Ela ficou ali no quarto, parada, olhando o morto com piedade, lembrou que ele contava histórias do tempo em que foi criança e a cidade era mais fria e diferente que hoje. Ele dizia ter saudade do tempo em que comia doce de casca de laranja em caldas. Ele olhou para a menina e disse: doce de casca de laranja brava com calda. Ela ficou com tanta peninha do velho que sorriu e disse que sabia fazer um docinho bem gostosinho: “Aprendi com a avó”.

No dia seguinte apareceu na ciclovia com tapawer de tampa azul com doce de casca de laranja com calda. Ele sentou no banco perto do playground da ciclovia e comeu. Depois ficou parado pensando no tempo em que foi criança. Ele disse: “Nunca pensei comer isto outra vez”. Estalou a língua. Ela nunca o viu tão feliz. Agora na cama morto com um sorriso nos lábios. O sorriso do dia em que comeu doce de laranja com caldas. Os olhos dela marejaram. Depois limpou e quando saiu, disse: “Ele está morto!”. Os três se entreolharam espantados. Sabiam que ia morrer. Mas não assim de repente e eles ausentes. A mulher perguntou: “O que foi que ele disse?”. Mona Lisa sorriu, metade criança e outra demônio. Aprendia a ser má para sobreviver entre os homens. Alisou o ventre puro e disse: “Ele pediu para dar o nome de Ludovico”.
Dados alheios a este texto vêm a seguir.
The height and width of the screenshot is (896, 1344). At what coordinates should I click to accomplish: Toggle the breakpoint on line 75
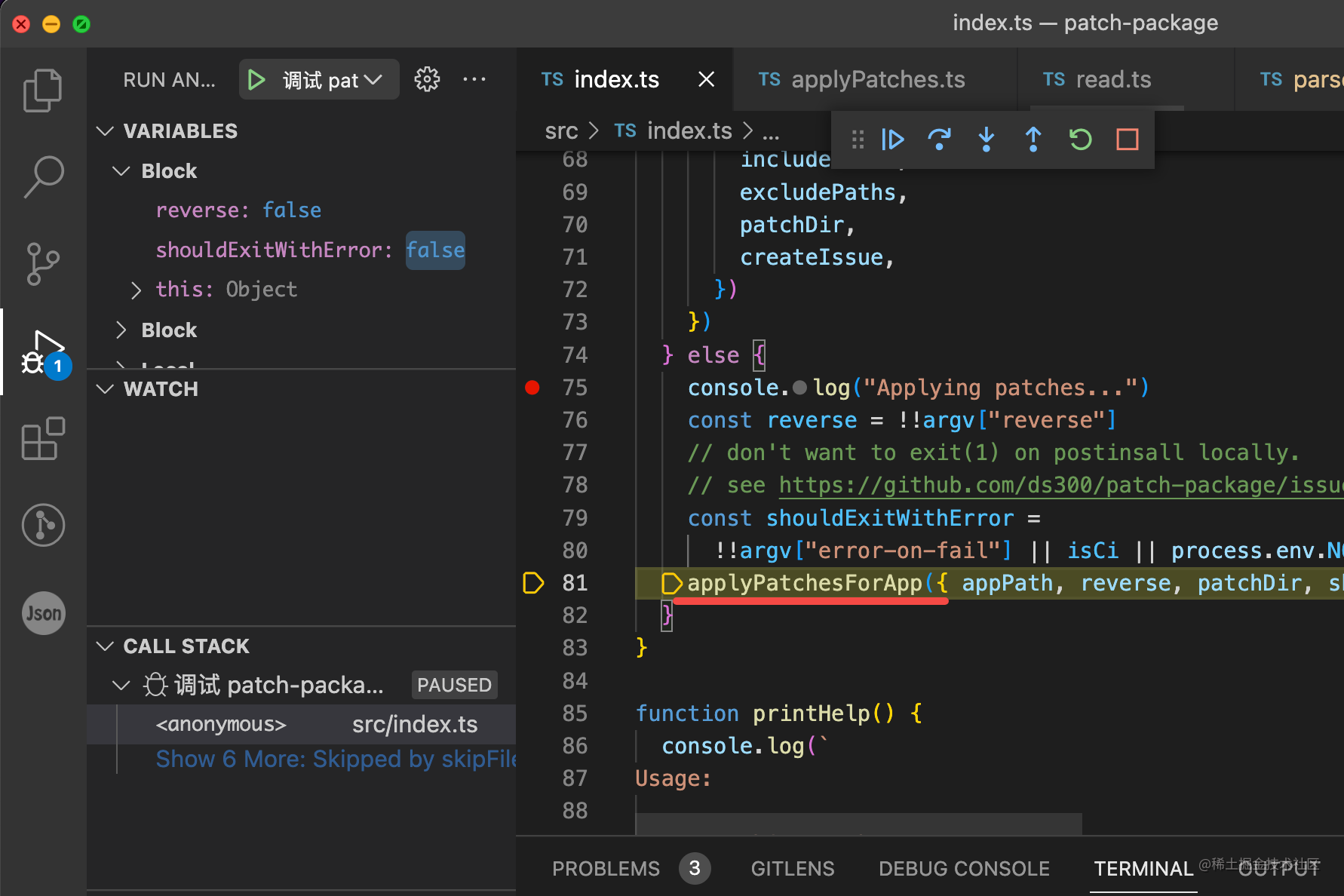point(532,388)
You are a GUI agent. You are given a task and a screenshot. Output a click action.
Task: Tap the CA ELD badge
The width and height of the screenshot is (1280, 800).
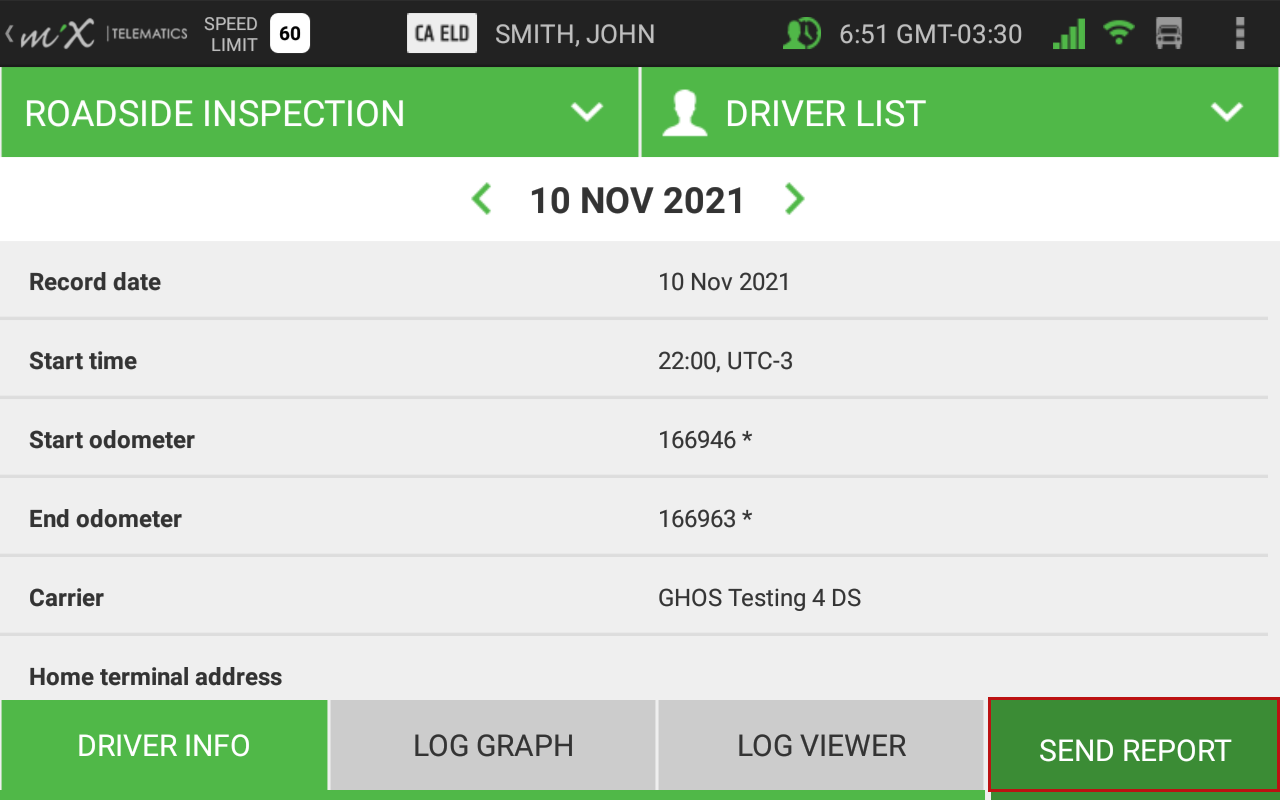pos(442,34)
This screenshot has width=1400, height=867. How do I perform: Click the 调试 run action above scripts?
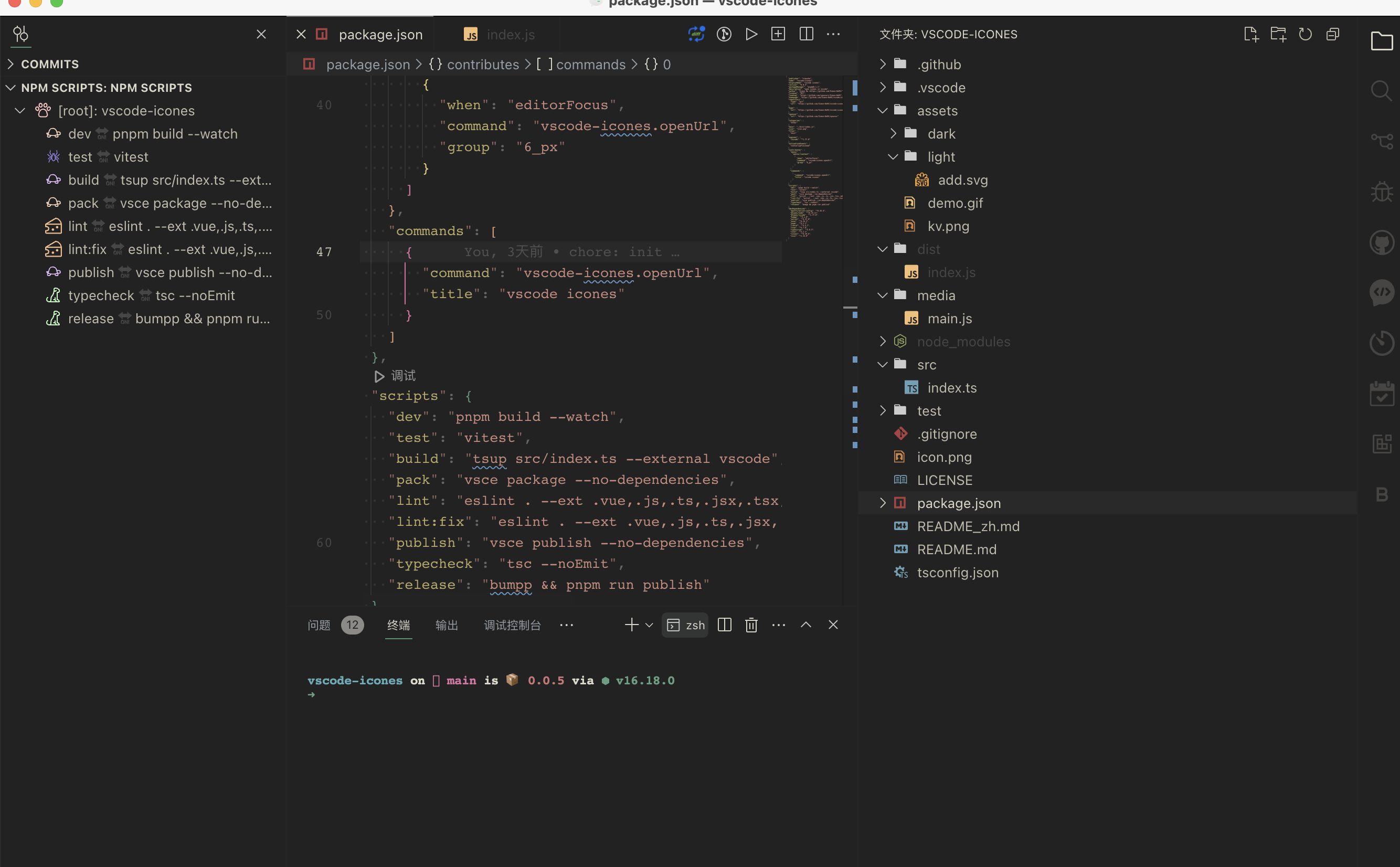coord(394,376)
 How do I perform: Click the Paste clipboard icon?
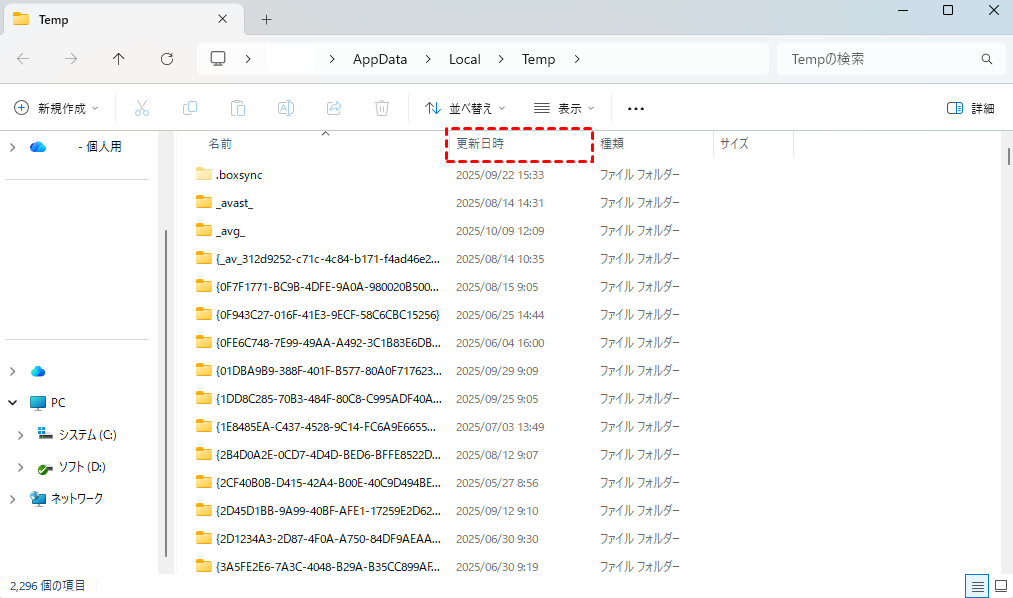click(x=238, y=108)
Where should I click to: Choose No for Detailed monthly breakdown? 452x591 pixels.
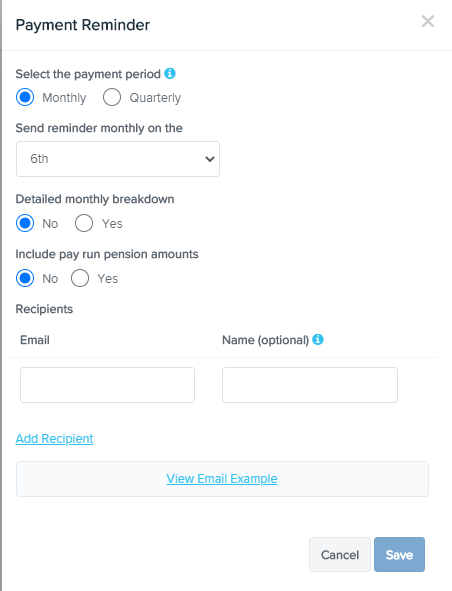coord(25,223)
O rosto da mulher transfigurou de assombro. A filha diss,e: “Oh, não! Isto não”. E levou a mão à boca para sufocar um palavrão. O filho na porta entre a sala e o quarto olhou o pai morto na cama e disse: “Que velho safado e sem vergonha!”. A menina foi embora pensando que não ficariam angustiados muito tempo. Mas achou justo entrarem no mundo que criaram para o velho, o mundo infame que nunca existiu.